Para estes políticos o Estado representa a plataforma logística para o desenvolvimento dos respectivos projectos de ambição e de poder. Sobrevoando este universo emerge o único político, verdadeiramente, profissional que o país conheceu nas últimas décadas – Aníbal Cavaco Silva. O mesmo que evocando, insistentemente, a sua condição de professor de economia e finanças nunca foi capaz de compreender o país, de contribuir para a sua reforma e regeneração, incapaz que foi de repensar o respectivo modelo de desenvolvimento tendo, antes pelo contrário, contribuído decisivamente para o seu progressivo afundamento.

Com efeito foi com Cavaco Silva que se afirmou o modelo de investimento não reprodutivo, se transformou o país num enorme festim para os especuladores financeiros, imobiliários e para os abutres Estado-dependentes em matérias de obras públicas. Foi com Cavaco Silva que se iniciaram as pós-modernas e tão inovadoras experiências das PPP’s. Foi com Cavaco Silva que se criaram as bases do “monstro” da administração pública. Foi com Cavaco Silva que o BPN e o BPP floresceram enquanto os Portugueses eram lançados numa espiral suicidária de endividamento.

O bloqueamento do mercado de arrendamento empurrou milhões de famílias para o ilusório propósito de compra, através de financiamento bancário, de “casa própria. Esta terá sido uma das maiores armadilhas que conduziu as famílias a um sufoco previsível num país em que os prazos de pagamento chegaram aos quarenta anos, a cem por cento, com taxas variáveis e spreads usurários enquanto que, na maioria dos países da Europa os prazos médios não ultrapassavam os dezassete anos.

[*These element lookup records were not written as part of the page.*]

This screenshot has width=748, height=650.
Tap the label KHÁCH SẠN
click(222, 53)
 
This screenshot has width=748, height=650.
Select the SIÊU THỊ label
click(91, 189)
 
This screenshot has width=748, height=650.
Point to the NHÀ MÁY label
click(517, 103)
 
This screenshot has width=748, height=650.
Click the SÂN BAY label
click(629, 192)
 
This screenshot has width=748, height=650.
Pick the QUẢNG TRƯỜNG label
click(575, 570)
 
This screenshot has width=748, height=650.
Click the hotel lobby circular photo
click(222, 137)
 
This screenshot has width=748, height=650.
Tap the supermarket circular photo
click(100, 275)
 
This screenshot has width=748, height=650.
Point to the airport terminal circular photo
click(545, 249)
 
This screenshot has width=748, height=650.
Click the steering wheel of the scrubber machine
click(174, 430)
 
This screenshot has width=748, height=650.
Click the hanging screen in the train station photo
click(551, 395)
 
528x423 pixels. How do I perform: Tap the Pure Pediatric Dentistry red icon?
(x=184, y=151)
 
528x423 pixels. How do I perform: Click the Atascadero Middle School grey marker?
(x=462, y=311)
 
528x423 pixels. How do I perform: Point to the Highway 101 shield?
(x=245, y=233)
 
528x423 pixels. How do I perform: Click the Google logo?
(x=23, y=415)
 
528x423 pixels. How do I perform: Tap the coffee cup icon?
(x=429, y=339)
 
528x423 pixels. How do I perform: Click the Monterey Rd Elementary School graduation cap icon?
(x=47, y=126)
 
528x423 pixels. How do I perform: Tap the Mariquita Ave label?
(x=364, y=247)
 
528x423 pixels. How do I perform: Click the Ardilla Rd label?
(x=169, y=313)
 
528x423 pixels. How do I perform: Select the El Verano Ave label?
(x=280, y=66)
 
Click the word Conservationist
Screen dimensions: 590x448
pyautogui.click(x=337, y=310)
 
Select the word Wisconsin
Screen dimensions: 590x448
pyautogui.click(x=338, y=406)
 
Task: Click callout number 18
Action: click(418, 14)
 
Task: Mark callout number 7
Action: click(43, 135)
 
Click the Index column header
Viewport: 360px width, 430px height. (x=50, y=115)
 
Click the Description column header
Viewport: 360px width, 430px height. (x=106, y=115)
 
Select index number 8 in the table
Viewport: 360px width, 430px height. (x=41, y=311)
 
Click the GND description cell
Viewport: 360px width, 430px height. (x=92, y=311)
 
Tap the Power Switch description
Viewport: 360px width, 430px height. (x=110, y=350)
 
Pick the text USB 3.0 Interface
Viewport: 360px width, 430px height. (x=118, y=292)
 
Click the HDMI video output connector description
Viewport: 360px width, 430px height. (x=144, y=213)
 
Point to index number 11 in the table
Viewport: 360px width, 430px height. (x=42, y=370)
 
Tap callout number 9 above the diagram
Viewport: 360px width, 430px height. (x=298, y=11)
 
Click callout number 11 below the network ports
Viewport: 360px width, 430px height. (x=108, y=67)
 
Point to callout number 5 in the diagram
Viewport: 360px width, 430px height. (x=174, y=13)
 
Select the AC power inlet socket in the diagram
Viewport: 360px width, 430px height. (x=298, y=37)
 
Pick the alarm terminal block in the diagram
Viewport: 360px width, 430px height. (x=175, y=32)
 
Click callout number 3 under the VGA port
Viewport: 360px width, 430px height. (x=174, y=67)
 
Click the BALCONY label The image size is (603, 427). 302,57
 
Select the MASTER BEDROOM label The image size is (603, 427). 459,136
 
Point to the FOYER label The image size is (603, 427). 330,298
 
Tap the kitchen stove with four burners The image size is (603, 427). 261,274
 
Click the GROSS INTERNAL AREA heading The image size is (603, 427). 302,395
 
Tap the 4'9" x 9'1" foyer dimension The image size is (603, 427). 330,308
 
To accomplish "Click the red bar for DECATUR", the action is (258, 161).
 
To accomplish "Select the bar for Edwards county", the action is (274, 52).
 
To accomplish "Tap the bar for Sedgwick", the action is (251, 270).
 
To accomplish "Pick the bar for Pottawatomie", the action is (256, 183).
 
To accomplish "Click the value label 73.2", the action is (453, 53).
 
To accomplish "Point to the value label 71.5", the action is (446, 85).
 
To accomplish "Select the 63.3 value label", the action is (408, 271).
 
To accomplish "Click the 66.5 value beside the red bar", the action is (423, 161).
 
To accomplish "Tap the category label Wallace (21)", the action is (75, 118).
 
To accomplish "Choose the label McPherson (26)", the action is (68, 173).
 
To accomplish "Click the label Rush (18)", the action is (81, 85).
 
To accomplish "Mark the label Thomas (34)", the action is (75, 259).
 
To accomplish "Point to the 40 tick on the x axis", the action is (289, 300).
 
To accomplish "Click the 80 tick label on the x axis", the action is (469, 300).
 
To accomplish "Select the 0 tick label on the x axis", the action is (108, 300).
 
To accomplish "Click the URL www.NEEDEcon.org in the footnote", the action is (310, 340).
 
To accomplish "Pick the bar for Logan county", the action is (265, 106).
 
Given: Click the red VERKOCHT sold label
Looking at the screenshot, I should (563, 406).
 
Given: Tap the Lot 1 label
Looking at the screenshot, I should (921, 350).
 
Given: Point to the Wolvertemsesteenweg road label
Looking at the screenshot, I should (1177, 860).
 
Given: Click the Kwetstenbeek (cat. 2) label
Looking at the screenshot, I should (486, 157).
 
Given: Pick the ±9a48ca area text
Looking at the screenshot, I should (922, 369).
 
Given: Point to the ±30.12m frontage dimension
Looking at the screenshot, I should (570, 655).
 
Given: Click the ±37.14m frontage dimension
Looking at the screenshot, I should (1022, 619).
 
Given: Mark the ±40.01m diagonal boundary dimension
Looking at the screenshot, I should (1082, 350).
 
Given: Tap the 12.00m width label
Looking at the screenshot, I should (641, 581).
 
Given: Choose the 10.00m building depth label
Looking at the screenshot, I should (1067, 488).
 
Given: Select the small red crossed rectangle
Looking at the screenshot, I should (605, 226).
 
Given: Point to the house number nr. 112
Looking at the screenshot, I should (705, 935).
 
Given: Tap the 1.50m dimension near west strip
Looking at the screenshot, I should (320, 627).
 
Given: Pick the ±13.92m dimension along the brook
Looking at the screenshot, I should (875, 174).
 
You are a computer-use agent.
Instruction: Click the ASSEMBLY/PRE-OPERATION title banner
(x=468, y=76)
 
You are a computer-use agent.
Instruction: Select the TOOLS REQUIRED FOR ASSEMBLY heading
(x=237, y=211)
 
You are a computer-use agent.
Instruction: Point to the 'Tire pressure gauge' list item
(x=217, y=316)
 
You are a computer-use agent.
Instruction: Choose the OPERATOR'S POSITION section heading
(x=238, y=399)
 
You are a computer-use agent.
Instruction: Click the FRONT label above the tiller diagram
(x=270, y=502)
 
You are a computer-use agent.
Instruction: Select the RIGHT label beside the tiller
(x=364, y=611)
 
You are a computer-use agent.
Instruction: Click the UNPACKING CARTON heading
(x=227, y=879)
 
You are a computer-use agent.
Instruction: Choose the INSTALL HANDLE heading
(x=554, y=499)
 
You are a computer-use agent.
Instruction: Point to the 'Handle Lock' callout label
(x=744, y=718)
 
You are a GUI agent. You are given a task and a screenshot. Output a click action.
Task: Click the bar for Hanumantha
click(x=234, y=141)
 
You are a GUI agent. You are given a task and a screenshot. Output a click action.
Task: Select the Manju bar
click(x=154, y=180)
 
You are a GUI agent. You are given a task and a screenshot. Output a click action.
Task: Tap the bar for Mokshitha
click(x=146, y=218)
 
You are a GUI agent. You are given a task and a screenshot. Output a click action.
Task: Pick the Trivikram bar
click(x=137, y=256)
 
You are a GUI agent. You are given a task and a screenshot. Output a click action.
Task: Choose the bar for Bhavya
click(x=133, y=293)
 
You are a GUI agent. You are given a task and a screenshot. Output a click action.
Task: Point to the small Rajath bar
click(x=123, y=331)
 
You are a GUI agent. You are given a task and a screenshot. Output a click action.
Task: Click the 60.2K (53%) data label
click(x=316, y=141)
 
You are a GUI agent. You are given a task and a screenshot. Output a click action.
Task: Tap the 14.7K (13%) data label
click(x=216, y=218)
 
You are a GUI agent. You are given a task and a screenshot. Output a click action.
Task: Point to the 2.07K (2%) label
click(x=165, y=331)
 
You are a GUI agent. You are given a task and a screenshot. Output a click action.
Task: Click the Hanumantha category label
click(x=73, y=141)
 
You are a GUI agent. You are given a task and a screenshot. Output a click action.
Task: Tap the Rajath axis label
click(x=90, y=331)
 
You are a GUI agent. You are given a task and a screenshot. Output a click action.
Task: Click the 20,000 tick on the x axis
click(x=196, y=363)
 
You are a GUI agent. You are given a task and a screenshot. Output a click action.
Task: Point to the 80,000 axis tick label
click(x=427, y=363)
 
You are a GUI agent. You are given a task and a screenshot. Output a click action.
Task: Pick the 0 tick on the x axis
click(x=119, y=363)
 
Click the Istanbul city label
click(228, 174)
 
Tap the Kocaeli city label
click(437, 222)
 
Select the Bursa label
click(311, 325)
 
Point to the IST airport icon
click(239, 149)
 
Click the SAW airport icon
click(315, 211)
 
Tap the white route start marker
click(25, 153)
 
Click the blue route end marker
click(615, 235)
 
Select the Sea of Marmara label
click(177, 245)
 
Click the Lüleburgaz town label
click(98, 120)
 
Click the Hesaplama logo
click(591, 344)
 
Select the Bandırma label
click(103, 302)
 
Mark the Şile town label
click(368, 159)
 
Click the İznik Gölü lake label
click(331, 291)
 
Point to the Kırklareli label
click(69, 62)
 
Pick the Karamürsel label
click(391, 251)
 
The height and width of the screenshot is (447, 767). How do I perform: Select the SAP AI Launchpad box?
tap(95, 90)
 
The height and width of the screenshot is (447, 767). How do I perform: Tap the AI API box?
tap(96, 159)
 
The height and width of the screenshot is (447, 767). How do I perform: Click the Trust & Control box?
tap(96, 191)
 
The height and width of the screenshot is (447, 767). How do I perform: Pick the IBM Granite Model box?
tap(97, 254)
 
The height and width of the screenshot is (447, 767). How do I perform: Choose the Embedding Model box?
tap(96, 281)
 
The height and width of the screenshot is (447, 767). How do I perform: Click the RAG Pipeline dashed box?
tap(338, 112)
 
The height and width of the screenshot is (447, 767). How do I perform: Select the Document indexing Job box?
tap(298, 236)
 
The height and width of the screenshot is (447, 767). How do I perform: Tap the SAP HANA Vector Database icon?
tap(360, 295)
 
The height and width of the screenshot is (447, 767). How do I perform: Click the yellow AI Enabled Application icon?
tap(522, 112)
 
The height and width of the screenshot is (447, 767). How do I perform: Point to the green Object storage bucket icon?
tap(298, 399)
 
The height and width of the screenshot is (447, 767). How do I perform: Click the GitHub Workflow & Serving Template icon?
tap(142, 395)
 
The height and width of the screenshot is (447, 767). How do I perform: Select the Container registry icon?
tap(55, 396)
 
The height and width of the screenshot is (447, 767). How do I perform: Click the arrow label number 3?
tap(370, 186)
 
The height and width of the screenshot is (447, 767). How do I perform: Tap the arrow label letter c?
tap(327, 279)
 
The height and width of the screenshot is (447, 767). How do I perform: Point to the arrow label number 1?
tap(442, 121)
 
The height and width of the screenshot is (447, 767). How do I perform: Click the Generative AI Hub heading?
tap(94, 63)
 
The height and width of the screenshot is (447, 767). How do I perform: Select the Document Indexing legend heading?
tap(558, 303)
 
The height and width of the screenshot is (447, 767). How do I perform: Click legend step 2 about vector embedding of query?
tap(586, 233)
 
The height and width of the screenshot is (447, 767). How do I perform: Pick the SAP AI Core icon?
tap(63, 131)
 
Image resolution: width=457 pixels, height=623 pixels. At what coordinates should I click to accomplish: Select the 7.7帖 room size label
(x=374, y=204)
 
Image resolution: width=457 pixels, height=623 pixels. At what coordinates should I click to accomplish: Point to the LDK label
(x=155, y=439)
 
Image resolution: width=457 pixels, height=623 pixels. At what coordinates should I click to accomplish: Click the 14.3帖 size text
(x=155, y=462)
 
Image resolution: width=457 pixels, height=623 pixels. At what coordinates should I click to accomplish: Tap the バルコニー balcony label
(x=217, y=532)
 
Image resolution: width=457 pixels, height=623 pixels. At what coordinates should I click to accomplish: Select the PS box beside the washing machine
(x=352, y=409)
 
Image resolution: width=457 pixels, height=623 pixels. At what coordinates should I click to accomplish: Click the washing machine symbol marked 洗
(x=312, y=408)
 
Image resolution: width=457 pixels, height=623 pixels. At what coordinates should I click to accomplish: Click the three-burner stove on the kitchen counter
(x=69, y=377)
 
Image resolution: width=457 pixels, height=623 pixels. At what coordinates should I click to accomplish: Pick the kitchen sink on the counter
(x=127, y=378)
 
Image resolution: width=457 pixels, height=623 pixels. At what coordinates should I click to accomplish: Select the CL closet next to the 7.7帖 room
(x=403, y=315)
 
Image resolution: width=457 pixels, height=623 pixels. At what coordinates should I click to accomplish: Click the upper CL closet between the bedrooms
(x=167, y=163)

Cumpriu-se assim o eldorado magnífico dos interesses que sempre manietaram o poder político. O bloqueio do mercado de arrendamento, o crédito fácil, embora de natureza usurária, fez florescer a especulação financeira e imobiliária. Foi o tempo dos “patos bravos” com enriquecimento fácil e rápido e o engordamento das offshores. No entretanto, a troco de fundos estruturais para obras e pseudoformação, foi destruído o sector produtivo nacional. Foi com Cavaco Silva que tudo isto aconteceu.

Os governos seguintes, do PS e do PSD, fizeram o resto. Ainda hoje não se vê nenhuma iniciativa governamental contra os cartéis energéticos e das telecomunicações, nenhum incentivo à aquisição de bens, produtos e serviços feitos em Portugal preferindo-se, agravar todos os dias, o grave défice comercial. Do mesmo modo não se vislumbram nenhumas medidas de incentivo à poupança ou de limitação ao endividamento.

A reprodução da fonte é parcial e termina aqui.